··· Data section ···
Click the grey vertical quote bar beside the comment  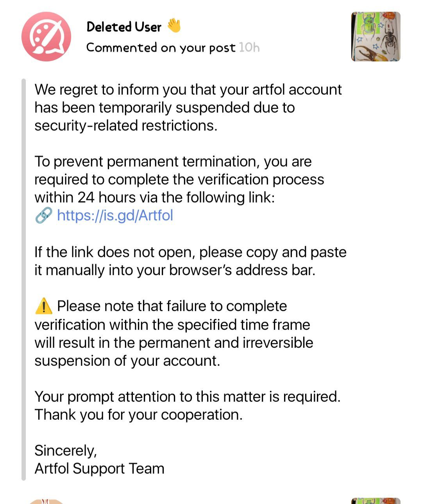23,279
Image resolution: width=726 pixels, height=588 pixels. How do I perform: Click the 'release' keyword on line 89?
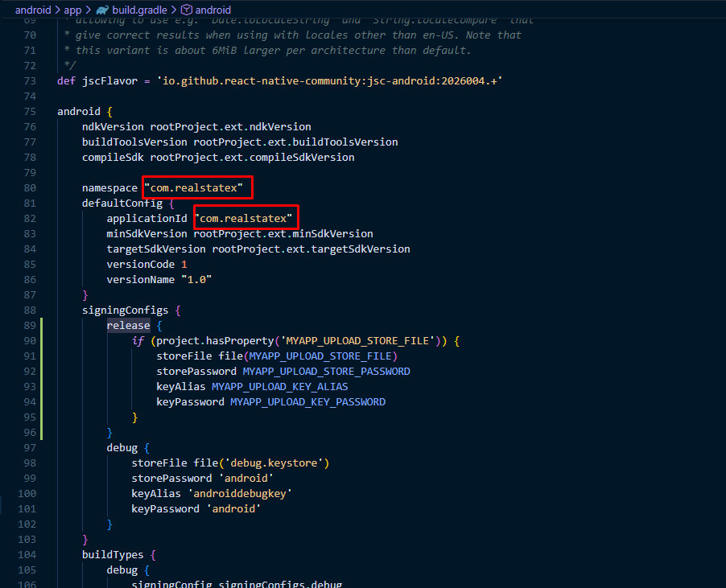(x=128, y=326)
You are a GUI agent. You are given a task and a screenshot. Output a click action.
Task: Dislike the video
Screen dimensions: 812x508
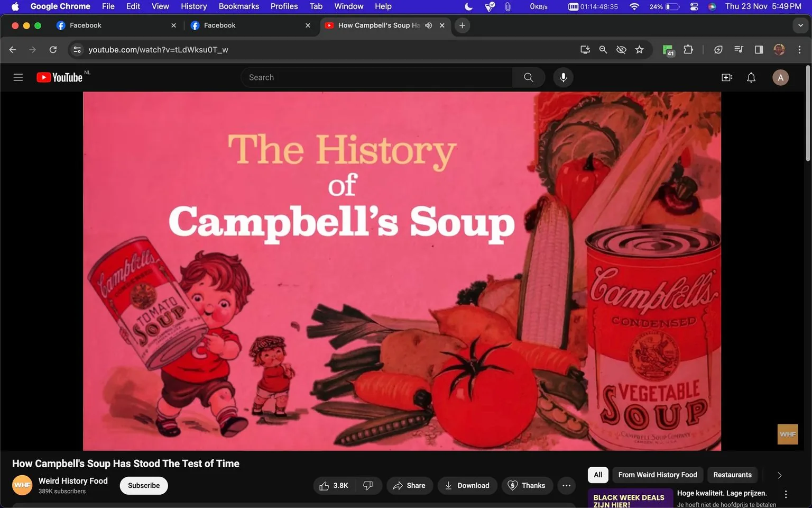tap(368, 485)
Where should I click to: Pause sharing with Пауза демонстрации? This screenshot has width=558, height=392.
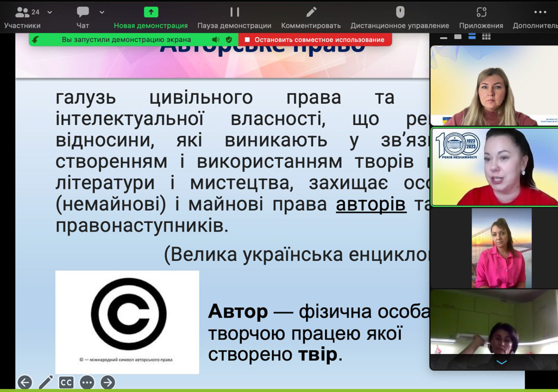pos(234,17)
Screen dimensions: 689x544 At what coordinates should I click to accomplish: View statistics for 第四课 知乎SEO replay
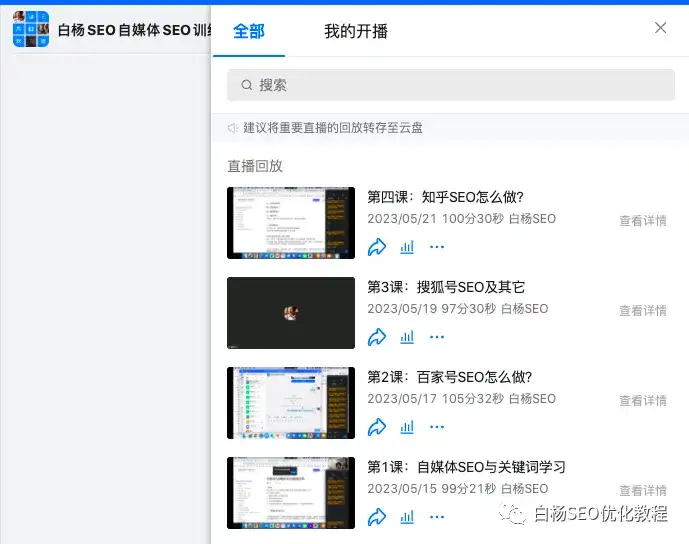click(407, 247)
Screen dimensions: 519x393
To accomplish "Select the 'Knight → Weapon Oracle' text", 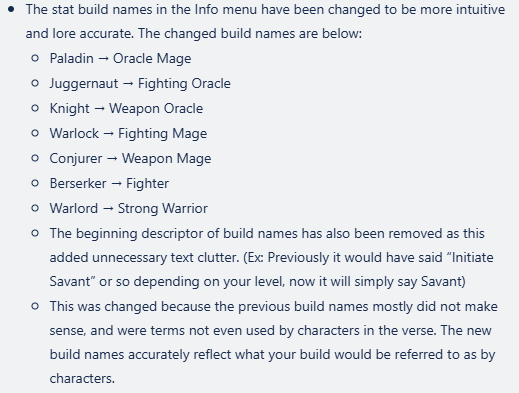I will click(x=126, y=108).
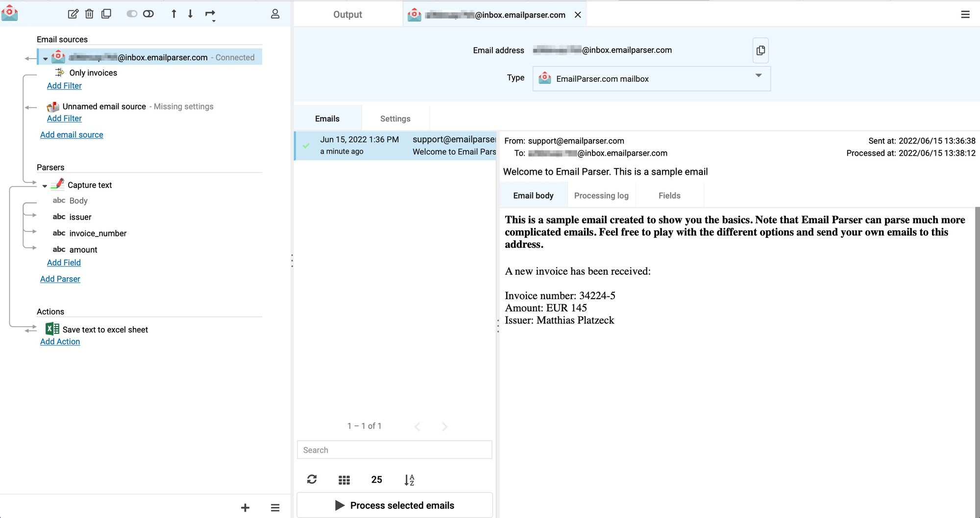Collapse the Capture text parser tree
This screenshot has height=518, width=980.
[45, 186]
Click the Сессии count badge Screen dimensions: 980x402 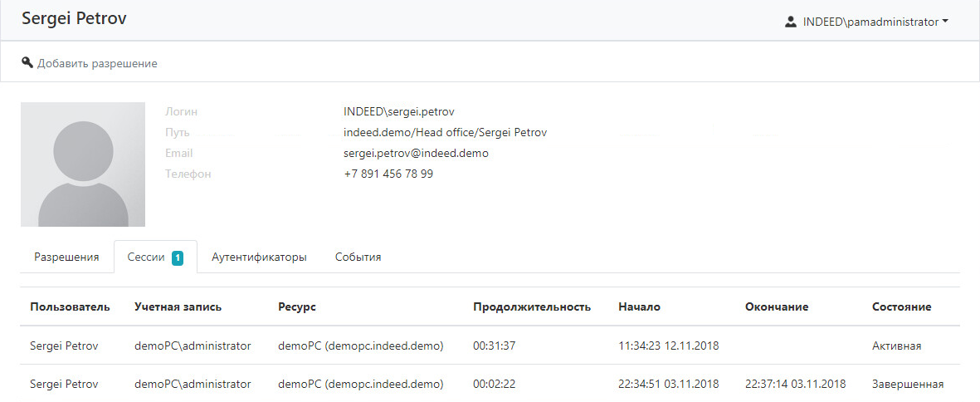pos(178,257)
···
Exercise requirements ▸
From the records above, copy only the lines running from the line holding "Image resolution: width=726" through the line holding "Screen dimensions: 519x393", with no pictures.

Task solution ▸
Image resolution: width=726 pixels, height=588 pixels. How do I perform: Click the 'release' keyword on line 89?
(x=128, y=326)
You are a GUI agent. You are given a task and a screenshot. Output a click action.
Task: Dislike the video
Screen dimensions: 812x508
tap(368, 485)
Where should I click to: Pause sharing with Пауза демонстрации? This screenshot has width=558, height=392.
pos(234,17)
Screen dimensions: 689x544 At what coordinates should I click to accomplish: View statistics for 第四课 知乎SEO replay
click(407, 247)
Screen dimensions: 519x393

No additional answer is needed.